» **Exercise prompt**
Output all records verbatim.

» **Supplied material**
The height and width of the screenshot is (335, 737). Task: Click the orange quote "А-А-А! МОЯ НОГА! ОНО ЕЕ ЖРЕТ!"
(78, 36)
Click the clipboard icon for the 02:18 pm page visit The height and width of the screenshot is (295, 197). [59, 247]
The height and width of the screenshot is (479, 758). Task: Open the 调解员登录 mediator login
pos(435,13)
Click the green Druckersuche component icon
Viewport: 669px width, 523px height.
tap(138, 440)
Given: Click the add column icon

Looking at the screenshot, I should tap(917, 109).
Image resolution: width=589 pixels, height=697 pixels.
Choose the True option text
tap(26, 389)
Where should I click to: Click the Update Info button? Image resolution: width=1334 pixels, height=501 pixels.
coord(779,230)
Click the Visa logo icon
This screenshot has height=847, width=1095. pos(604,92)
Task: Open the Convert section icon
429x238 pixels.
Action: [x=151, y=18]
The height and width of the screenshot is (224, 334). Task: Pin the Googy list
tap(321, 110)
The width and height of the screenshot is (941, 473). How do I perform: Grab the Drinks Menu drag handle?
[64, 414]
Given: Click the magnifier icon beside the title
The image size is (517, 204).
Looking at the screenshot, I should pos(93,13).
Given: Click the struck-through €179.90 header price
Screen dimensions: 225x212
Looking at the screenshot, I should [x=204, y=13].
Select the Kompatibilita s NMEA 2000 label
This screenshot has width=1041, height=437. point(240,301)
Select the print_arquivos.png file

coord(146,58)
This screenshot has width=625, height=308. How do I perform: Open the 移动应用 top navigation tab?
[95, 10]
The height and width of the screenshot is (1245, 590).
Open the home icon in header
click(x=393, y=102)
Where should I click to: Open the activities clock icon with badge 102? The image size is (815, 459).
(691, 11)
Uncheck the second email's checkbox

» **Answer box**
The height and width of the screenshot is (335, 737). Task: Click the orange quote "А-А-А! МОЯ НОГА! ОНО ЕЕ ЖРЕТ!"
(78, 36)
Click the clipboard icon for the 02:18 pm page visit The height and width of the screenshot is (295, 197). [59, 247]
The height and width of the screenshot is (479, 758). Task: Open the 调解员登录 mediator login
pos(435,13)
Click the green Druckersuche component icon
Viewport: 669px width, 523px height.
tap(138, 440)
Given: Click the add column icon

Looking at the screenshot, I should tap(917, 109).
Image resolution: width=589 pixels, height=697 pixels.
Choose the True option text
tap(26, 389)
Where should I click to: Click the Update Info button? Image resolution: width=1334 pixels, height=501 pixels.
coord(779,230)
Click the Visa logo icon
This screenshot has height=847, width=1095. pos(604,92)
Task: Open the Convert section icon
429x238 pixels.
Action: [x=151, y=18]
The height and width of the screenshot is (224, 334). Task: Pin the Googy list
tap(321, 110)
The width and height of the screenshot is (941, 473). How do I perform: Grab the Drinks Menu drag handle?
[64, 414]
Given: Click the magnifier icon beside the title
The image size is (517, 204).
Looking at the screenshot, I should pos(93,13).
Given: Click the struck-through €179.90 header price
Screen dimensions: 225x212
Looking at the screenshot, I should [x=204, y=13].
Select the Kompatibilita s NMEA 2000 label
This screenshot has width=1041, height=437. point(240,301)
Select the print_arquivos.png file

coord(146,58)
This screenshot has width=625, height=308. How do I perform: Open the 移动应用 top navigation tab?
[95, 10]
The height and width of the screenshot is (1245, 590).
Open the home icon in header
click(x=393, y=102)
Where should I click to: Open the activities clock icon with badge 102? The image size is (815, 459).
(691, 11)
Uncheck the second email's checkbox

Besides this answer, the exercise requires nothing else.